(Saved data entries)
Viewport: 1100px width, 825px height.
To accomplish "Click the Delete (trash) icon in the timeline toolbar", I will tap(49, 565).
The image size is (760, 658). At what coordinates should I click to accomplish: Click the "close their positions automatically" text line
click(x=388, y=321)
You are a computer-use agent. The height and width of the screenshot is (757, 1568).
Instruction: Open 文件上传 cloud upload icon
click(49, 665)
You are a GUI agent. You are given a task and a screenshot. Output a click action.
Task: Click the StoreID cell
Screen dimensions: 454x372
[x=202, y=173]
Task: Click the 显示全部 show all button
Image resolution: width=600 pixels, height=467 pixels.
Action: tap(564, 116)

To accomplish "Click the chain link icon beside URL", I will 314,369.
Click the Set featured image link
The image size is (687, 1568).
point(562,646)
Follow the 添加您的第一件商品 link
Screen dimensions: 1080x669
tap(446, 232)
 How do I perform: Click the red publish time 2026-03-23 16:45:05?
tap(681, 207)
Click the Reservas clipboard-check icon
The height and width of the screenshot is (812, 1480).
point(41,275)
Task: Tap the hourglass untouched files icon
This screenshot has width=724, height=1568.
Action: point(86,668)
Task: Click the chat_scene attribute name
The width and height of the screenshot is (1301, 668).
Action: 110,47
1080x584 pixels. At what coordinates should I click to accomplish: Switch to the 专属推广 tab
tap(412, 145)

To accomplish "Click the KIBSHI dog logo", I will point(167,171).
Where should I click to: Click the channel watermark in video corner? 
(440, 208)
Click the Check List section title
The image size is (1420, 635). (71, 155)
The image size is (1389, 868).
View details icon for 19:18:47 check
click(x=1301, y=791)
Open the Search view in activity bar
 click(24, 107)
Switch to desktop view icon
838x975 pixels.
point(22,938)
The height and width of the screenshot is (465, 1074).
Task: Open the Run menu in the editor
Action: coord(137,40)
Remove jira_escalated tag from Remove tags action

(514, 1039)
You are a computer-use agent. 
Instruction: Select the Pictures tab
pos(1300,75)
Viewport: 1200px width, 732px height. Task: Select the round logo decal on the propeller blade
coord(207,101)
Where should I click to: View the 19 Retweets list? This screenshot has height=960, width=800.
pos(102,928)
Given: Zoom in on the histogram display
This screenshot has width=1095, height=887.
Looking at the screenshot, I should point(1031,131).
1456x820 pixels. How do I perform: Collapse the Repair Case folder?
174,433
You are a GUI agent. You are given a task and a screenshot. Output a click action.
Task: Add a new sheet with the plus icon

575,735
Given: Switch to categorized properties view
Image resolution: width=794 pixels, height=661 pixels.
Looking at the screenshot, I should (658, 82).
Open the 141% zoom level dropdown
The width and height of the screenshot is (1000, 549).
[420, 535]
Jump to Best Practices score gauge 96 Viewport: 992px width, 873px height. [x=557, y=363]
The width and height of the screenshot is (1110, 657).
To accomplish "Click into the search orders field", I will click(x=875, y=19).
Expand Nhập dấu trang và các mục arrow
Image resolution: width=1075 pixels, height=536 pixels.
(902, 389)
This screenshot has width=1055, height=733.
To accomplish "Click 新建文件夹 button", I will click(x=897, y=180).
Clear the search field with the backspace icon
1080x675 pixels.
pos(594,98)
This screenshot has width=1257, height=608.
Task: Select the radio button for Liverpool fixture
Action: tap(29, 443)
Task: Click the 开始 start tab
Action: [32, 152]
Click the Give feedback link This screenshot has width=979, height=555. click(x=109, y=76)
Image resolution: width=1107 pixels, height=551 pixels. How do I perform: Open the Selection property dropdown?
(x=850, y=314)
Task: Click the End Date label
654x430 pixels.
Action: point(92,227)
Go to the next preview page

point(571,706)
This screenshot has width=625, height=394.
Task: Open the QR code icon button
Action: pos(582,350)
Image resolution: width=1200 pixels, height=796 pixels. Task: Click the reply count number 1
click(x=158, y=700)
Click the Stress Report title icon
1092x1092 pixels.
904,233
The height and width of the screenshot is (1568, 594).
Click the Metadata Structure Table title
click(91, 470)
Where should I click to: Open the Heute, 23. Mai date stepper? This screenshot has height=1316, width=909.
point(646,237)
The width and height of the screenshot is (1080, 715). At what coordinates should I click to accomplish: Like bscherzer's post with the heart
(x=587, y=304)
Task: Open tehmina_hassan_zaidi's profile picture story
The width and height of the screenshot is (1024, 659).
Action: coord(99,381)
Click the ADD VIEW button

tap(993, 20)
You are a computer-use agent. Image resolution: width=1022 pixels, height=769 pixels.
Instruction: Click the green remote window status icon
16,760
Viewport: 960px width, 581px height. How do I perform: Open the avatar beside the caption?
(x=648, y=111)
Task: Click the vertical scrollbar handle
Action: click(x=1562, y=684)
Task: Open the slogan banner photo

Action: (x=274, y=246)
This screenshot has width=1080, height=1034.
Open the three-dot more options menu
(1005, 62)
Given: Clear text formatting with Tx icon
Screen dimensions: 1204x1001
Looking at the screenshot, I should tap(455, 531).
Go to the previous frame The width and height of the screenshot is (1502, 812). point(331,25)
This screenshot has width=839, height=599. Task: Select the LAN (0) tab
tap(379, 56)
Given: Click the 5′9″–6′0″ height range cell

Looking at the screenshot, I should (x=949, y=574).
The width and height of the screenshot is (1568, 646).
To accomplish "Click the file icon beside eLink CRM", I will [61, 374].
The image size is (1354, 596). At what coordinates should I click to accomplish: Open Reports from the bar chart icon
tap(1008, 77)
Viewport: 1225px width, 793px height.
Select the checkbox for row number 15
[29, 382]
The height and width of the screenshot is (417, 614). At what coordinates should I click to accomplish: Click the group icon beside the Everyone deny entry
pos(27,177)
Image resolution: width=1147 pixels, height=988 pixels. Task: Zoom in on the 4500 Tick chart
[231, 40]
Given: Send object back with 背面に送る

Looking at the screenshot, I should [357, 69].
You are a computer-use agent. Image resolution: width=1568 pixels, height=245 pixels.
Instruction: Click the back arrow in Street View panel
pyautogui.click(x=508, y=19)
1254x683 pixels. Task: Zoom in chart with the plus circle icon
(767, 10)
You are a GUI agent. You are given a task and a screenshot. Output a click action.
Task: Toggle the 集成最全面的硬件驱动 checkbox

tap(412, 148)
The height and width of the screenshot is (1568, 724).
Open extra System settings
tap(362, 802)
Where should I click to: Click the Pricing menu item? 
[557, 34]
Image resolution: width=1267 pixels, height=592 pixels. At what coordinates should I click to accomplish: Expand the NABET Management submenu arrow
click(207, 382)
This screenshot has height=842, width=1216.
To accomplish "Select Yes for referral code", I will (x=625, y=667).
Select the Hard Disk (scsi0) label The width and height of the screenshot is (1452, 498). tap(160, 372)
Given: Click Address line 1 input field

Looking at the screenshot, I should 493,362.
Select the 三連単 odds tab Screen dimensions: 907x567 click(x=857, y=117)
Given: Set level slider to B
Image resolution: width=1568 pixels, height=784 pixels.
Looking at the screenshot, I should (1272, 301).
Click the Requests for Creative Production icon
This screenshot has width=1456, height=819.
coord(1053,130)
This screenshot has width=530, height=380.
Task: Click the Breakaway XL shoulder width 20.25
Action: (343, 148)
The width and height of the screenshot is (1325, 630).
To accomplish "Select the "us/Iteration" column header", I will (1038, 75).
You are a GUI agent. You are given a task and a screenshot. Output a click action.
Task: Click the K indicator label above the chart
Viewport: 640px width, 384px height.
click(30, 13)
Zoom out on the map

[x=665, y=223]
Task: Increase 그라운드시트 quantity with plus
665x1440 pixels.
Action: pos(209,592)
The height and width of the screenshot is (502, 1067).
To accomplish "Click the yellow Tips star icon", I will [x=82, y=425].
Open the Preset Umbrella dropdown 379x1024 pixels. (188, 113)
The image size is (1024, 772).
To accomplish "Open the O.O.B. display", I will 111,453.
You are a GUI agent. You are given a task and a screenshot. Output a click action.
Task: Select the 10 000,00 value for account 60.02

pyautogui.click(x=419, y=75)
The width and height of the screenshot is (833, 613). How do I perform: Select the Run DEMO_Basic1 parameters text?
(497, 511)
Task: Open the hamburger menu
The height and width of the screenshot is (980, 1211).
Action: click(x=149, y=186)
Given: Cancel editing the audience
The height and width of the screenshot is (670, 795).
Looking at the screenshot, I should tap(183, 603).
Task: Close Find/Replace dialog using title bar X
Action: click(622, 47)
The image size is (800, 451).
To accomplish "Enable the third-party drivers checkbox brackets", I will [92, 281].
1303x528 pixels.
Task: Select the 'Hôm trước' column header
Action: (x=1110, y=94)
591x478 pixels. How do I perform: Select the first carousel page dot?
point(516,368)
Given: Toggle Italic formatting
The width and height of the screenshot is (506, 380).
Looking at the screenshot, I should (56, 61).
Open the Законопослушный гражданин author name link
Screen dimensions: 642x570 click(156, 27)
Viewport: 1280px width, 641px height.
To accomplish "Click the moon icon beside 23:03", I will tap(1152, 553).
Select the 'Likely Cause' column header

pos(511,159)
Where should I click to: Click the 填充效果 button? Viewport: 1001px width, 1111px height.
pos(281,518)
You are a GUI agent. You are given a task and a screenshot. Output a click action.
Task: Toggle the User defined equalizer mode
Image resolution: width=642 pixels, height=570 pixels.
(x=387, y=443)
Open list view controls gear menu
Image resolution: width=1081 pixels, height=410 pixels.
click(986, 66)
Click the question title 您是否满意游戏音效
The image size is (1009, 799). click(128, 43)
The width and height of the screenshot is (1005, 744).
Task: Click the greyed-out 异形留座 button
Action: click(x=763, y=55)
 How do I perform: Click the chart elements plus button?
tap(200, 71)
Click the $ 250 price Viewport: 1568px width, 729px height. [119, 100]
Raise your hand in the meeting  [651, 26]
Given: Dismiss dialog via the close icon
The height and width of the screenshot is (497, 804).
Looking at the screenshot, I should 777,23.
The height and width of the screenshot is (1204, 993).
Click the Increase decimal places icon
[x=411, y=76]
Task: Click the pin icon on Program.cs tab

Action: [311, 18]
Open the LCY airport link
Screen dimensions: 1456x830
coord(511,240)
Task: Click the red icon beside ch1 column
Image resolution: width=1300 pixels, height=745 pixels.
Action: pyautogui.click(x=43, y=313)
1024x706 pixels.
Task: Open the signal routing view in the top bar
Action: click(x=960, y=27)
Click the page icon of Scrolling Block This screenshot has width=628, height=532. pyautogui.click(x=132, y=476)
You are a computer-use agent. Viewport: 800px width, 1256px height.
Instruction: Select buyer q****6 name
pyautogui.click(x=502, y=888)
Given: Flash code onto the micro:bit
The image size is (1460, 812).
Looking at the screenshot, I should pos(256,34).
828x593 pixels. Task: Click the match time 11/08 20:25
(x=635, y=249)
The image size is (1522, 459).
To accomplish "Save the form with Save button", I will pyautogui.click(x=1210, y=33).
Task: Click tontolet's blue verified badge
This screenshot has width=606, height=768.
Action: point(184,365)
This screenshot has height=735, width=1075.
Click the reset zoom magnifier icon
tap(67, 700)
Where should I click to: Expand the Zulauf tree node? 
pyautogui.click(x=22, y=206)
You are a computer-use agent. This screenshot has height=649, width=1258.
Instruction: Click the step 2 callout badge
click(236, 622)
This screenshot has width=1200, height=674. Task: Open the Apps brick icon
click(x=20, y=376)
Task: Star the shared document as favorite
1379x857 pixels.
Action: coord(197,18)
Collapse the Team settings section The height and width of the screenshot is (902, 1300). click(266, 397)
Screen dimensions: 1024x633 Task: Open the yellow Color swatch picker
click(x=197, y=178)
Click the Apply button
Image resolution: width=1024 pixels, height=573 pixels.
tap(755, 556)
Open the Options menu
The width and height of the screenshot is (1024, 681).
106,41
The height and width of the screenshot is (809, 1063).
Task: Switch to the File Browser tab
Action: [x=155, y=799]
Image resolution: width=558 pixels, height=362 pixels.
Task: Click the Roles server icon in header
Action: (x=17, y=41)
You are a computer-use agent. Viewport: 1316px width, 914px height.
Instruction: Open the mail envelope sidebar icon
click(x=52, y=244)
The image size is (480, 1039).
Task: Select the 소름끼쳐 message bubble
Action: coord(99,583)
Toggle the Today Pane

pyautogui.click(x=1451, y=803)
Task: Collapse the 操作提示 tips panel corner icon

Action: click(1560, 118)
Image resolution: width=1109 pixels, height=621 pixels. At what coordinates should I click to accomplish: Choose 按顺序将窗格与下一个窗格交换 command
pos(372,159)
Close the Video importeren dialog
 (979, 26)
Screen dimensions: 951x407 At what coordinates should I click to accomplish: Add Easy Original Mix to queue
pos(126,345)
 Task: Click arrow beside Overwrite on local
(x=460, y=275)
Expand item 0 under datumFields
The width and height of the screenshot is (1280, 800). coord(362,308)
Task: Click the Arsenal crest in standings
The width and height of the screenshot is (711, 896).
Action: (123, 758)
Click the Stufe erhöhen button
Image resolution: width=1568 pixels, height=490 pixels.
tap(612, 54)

> **Your task**
Please write out, exactly as they appear above, only the lines in the stretch from the line with "The width and height of the screenshot is (1568, 646)." through the line with "You are a computer-use agent. Image resolution: width=1568".

> **Solution to this exercise**
The width and height of the screenshot is (1568, 646).
To accomplish "Click the file icon beside eLink CRM", I will [61, 374].
The image size is (1354, 596). At what coordinates should I click to accomplish: Open Reports from the bar chart icon
tap(1008, 77)
Viewport: 1225px width, 793px height.
Select the checkbox for row number 15
[29, 382]
The height and width of the screenshot is (417, 614). At what coordinates should I click to accomplish: Click the group icon beside the Everyone deny entry
pos(27,177)
Image resolution: width=1147 pixels, height=988 pixels. Task: Zoom in on the 4500 Tick chart
[231, 40]
Given: Send object back with 背面に送る

Looking at the screenshot, I should [357, 69].
You are a computer-use agent. Image resolution: width=1568 pixels, height=245 pixels.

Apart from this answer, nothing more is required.